たとえば、ゲームやアプリケーションに組み込むことを前提とした「ランタイム(RT)ライセンス」などが該当します。

RT Fontの特徴

  • ゲームやアプリケーションにフォントを組み込んで配布できる
  • 利用範囲や配布方法が明確に定められている
  • 通常のデスクトップライセンスとは異なる契約が必要

RT Fontを利用する場合も、必ずライセンス内容を確認し、必要に応じて販売元やメーカーに相談しましょう。


まとめ:迷ったら必ず相談を

フォントの利用は、意外と細かいルールや制限が多く、知らず知らずのうちに違反してしまうことも少なくありません。
特に、開発や外注、複数人での利用など、複雑なケースでは注意が必要です。

結論としては、「一瞬でも迷ったら、必ずフォントライセンスを扱う会社に相談する」ことが一番の安全策です。
後から違反を指摘されてトラブルになる前に、しっかりと確認・相談し、必要なライセンスを取得しておきましょう。


よくある質問(FAQ)

Q. 無料フォントなら何に使っても大丈夫?

A. 無料フォントでも、利用規約やライセンスが定められています。

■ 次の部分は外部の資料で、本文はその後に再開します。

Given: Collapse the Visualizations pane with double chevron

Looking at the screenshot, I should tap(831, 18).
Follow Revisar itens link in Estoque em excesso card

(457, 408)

商用利用や再配布、アプリへの組み込みなど、用途によっては制限がある場合が多いので、必ず規約を確認しましょう。

Q. フォントを画像化して使うのは問題ない?

A. ほとんどの場合、画像や印刷物として使う分には問題ありません。ただし、フォントデータ自体を配布したり、改変したりするのはNGです。

Q. PDFやWordにフォントを埋め込むのは?

A. 一般的には問題ありませんが、埋め込みを禁止しているフォントも一部存在します。念のため、利用するフォントのライセンスを確認しましょう。

Q. フォントファイルをクラウドストレージで共有してもいい?

A. ライセンスで許可されていない場合はNGです。共有する人数や場所、方法によっては追加のライセンスが必要になることもあります。